山神高校探偵部(3)
何の冗談かと思いながら、それでも連中について行くと、彼らは商店街のアーケードを抜けて繁華街へと出た。しばらくすると、本当にカラオケボックスの前で足を止めた。
三人は慣れた様子で店に入っていく。仕方なく沢渕も後に続いた。実は沢渕にとって、このような店に入るのは初めてだった。

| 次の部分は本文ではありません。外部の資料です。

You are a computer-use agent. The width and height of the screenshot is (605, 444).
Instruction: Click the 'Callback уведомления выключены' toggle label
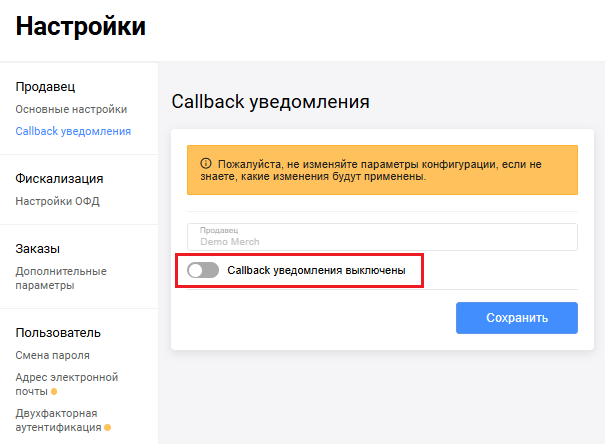click(316, 270)
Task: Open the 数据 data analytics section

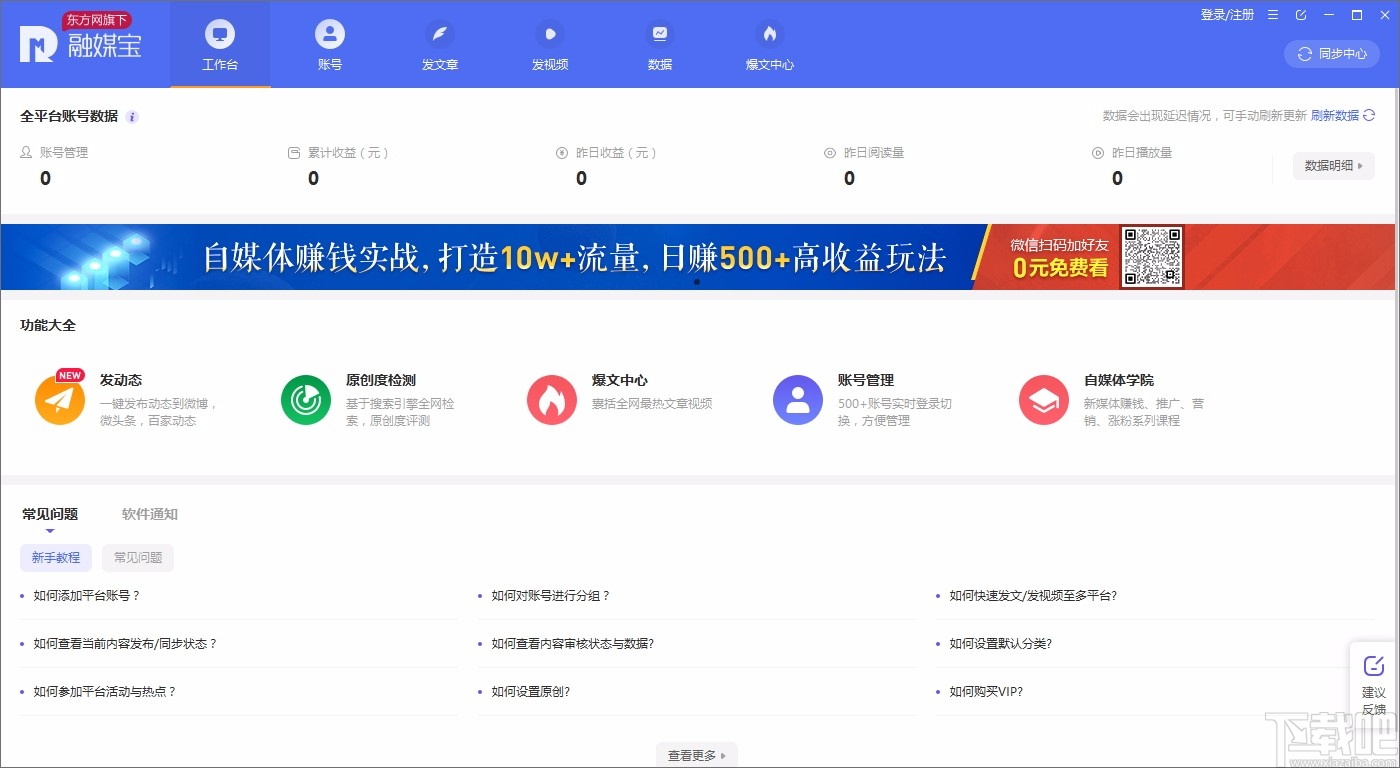Action: coord(660,45)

そもそも歌を唄うのは苦手である。お金を払って、しかも音痴な歌を他人に披露するなんて、まるで理解に苦しむ。こんな場所は居心地がよい訳がない。彼にとっては、静かな場所で一人、本と向き合っているのが幸せなのである。
「いらっしゃいませ」
カウンターの奥で、若い女性店員が仕事の手を止め、笑顔で声を掛けた。しかし三人のすぐ後ろに沢渕の姿を認めると、一瞬その笑顔も凍りついたように見えた。店員にとっても、それほど場違いな人物に見受けられたのだろうか。
しかしさすがは商売人である。すぐに、
「はじめまして、ようこそ」
と、沢渕にだけ余計な挨拶をつけてくれた。
「いつものお部屋が空いておりますので、どうぞ」
エコーのたっぷりかかった、騒音ともとれる歌声が部屋から漏れてくる。まるで酒に酔った大人のようだ。そんな気分になれる連中がむしろ羨ましく思えてくる。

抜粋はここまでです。